TO DO —
Below this sentence is a listing; return exactly its lines from the one with "You are a computer-use" to the one with "Instruction: Open the Sehen menu item", both kept, and nothing more.

RECORDS PROVIDED —
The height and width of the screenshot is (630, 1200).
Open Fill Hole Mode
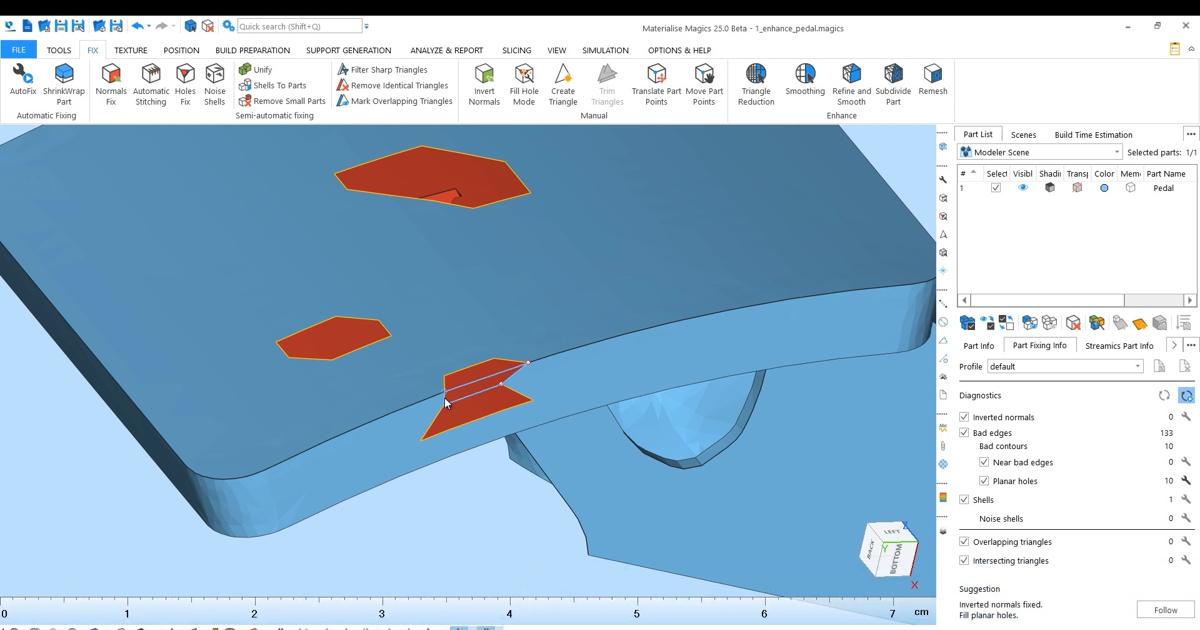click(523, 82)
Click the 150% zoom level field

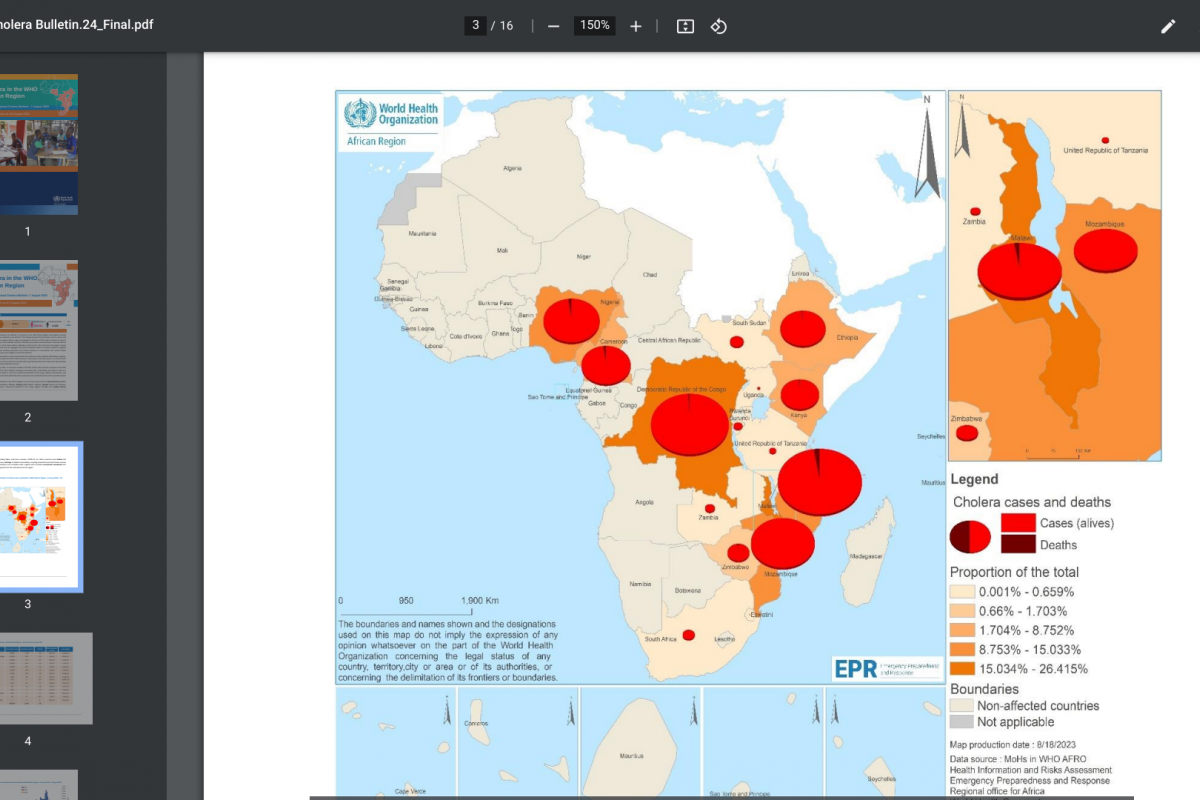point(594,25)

* * *

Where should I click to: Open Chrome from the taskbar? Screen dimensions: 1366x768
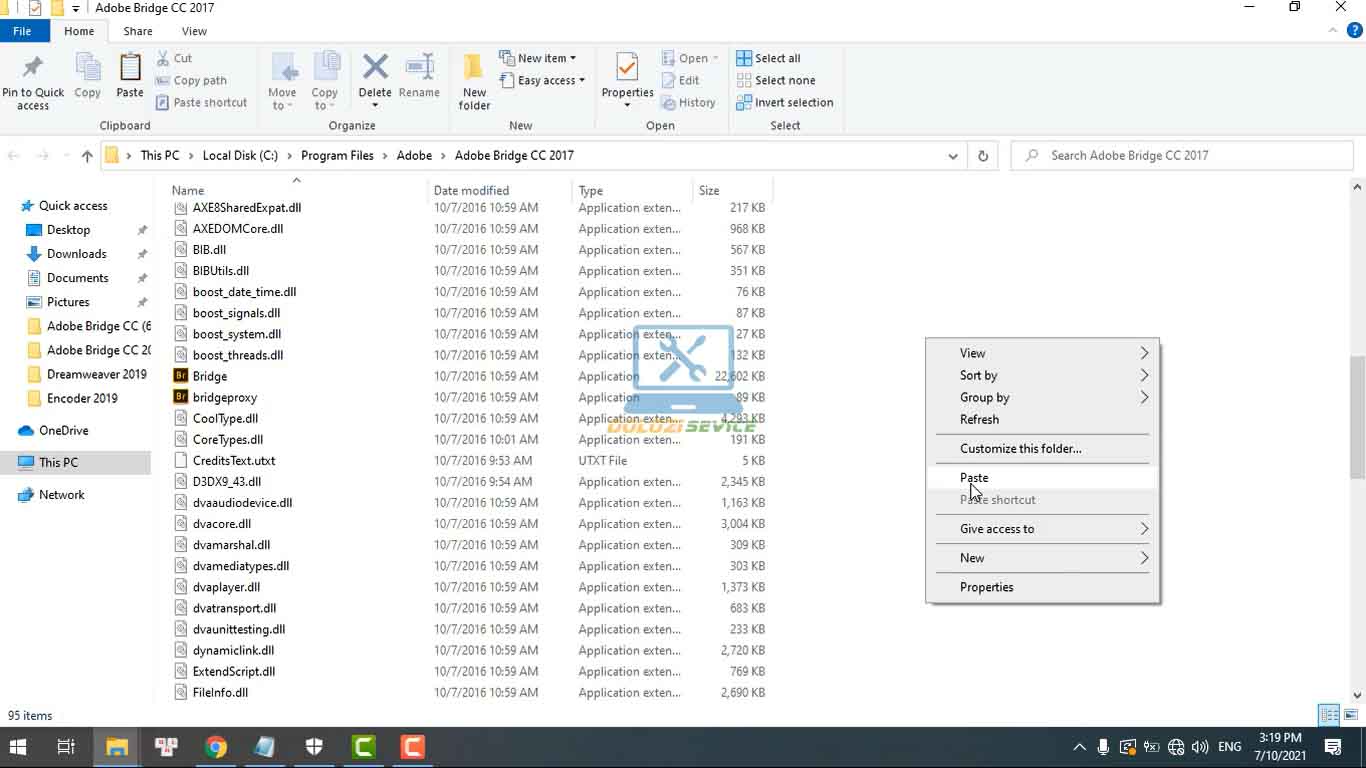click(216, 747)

--

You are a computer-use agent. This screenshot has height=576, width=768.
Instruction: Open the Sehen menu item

EXERCISE RESULT —
You are a computer-use agent. This screenshot has height=576, width=768.
Instruction: Open the Sehen menu item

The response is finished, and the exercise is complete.